DATA EXTRACT –
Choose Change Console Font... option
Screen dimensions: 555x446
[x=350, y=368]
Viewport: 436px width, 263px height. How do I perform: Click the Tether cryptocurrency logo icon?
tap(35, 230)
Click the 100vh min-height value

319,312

PROBLEM TO SOLVE –
All that is wanted is the lines from the one containing "Viewport: 436px width, 263px" through the last line of the records, restated word for word.

WRITTEN RESPONSE –
Viewport: 436px width, 263px height. How do I perform: Click the Tether cryptocurrency logo icon?
tap(35, 230)
Click the 100vh min-height value

319,312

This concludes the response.